### PROBLEMS TO WORK ON
a - Which two pipelines does the DracoGPT page say were developed?
b - Duplicate the passage of the DracoGPT page starting with "Jeffrey Heer - University" and going on through "pipeline for DracoGPT-Rank.".

### READING TEXT
IEEE VIS 2024 Content: DracoGPT: Extracting Visualization Design Preferences from Large Language Models

DracoGPT: Extracting Visualization Design Preferences from Large Language Models

Huichen Will Wang - University of Washington, Seattle, United States

Mitchell L. Gordon - University of Washington, Seattle, United States

Leilani Battle - University of Washington, Seattle, United States

Jeffrey Heer - University of Washington, Seattle, United States

Room: Bayshore II

2024-10-17T12:42:00ZGMT-0600Change your timezone on the schedule page
2024-10-17T12:42:00Z
Exemplar figure, described by caption below
DracoGPT is a method for extracting, modeling, and assessing visualization design preferences from LLMs. We develop two pipelines--DracoGPT-Rank and DracoGPT-Recommend--to model LLMs prompted to either rank or recommend visual encoding specifications. We use Draco as a shared knowledge base in which to represent LLM design preferences and compare them to best practices from empirical research. The image shown summarizes the pipeline for DracoGPT-Rank.

[Stored data entries]
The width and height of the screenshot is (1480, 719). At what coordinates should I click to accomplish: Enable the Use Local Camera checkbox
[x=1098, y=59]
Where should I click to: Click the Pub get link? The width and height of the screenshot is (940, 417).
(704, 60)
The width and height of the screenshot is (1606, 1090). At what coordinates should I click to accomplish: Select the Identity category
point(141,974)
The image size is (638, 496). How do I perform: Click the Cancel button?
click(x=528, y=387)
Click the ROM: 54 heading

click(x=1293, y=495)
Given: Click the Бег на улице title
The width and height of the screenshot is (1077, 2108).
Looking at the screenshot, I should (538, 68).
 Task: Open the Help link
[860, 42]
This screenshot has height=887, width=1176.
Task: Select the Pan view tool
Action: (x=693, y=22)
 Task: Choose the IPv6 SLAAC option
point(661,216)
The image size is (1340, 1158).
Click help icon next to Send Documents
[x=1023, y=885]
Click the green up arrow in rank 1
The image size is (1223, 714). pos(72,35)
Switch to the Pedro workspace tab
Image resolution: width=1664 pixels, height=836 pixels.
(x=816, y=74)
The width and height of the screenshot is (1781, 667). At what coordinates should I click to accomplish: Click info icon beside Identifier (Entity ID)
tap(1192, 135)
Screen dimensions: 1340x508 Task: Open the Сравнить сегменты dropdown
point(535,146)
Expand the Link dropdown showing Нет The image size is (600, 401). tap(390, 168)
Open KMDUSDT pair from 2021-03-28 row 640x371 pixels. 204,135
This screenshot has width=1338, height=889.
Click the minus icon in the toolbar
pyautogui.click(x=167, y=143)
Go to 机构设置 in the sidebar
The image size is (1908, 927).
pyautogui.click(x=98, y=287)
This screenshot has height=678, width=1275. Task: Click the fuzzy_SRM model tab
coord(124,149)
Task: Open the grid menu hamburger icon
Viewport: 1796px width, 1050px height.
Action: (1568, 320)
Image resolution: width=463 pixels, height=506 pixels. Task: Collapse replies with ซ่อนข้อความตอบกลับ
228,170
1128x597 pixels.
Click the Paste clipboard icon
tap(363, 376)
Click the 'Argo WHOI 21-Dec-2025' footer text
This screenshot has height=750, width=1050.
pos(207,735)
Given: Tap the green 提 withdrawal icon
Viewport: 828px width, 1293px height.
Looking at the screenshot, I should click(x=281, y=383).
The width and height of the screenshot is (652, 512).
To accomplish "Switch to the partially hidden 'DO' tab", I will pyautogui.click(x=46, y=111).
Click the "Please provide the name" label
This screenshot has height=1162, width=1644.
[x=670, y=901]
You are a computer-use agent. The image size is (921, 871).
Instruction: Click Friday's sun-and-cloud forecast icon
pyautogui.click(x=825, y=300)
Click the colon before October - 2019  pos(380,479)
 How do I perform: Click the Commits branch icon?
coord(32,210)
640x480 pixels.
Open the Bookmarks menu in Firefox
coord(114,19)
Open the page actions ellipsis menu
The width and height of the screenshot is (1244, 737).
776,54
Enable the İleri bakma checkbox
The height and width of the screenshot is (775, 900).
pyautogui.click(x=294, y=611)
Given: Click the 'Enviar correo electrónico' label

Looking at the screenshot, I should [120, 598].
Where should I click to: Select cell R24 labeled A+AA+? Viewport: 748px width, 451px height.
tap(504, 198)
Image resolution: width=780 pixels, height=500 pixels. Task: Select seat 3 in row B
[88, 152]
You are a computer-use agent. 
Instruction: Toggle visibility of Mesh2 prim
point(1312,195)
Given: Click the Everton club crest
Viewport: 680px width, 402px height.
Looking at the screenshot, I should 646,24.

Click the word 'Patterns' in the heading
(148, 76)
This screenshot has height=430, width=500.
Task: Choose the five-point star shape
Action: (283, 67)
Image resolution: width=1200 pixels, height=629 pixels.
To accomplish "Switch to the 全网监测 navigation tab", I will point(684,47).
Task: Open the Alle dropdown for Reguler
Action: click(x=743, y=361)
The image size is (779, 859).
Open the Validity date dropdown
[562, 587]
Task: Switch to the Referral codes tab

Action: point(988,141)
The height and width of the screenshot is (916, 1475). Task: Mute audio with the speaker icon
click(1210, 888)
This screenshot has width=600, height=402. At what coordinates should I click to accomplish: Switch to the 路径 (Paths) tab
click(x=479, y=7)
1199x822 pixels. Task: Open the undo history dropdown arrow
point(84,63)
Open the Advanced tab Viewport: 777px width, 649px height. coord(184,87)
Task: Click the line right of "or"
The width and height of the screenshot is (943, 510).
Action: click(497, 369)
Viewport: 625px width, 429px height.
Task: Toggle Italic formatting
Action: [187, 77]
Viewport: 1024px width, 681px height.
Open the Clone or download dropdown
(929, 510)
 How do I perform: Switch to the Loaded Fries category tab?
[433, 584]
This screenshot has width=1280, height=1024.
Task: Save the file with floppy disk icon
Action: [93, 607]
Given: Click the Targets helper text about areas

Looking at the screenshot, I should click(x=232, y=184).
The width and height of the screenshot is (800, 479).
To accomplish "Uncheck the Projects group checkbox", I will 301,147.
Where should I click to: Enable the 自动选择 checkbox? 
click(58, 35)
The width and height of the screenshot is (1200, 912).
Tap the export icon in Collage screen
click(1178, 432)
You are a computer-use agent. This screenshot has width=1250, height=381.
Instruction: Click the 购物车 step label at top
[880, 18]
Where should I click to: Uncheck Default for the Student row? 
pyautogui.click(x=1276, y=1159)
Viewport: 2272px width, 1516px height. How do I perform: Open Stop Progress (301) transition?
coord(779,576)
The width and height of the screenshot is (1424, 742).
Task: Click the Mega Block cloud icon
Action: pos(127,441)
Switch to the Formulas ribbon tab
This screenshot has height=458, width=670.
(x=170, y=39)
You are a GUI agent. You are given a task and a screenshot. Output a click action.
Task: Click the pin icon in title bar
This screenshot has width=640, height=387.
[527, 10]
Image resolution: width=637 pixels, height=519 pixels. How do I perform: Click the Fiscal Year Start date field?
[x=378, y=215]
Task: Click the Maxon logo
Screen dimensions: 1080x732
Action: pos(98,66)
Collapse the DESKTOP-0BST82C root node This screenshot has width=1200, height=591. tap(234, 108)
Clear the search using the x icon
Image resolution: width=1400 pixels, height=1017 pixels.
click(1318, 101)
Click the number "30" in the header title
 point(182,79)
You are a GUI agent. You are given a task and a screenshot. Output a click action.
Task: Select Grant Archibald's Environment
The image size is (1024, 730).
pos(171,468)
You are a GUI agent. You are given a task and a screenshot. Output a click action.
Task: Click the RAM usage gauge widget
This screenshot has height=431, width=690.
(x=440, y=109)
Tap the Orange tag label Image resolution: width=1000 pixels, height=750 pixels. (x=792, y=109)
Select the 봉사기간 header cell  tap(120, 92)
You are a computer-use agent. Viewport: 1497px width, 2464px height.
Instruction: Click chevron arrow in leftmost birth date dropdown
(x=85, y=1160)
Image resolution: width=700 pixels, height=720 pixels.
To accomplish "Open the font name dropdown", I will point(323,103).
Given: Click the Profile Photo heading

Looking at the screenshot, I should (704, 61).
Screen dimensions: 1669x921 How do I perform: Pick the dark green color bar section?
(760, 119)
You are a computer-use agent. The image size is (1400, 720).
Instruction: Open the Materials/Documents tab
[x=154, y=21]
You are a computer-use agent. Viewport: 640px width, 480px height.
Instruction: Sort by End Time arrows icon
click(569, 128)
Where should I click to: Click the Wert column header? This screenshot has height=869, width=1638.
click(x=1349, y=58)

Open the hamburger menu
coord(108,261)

### EXPECTED RESULTS
a - DracoGPT-Rank and DracoGPT-Recommend.

b -
Jeffrey Heer - University of Washington, Seattle, United States

Room: Bayshore II

2024-10-17T12:42:00ZGMT-0600Change your timezone on the schedule page
2024-10-17T12:42:00Z
Exemplar figure, described by caption below
DracoGPT is a method for extracting, modeling, and assessing visualization design preferences from LLMs. We develop two pipelines--DracoGPT-Rank and DracoGPT-Recommend--to model LLMs prompted to either rank or recommend visual encoding specifications. We use Draco as a shared knowledge base in which to represent LLM design preferences and compare them to best practices from empirical research. The image shown summarizes the pipeline for DracoGPT-Rank.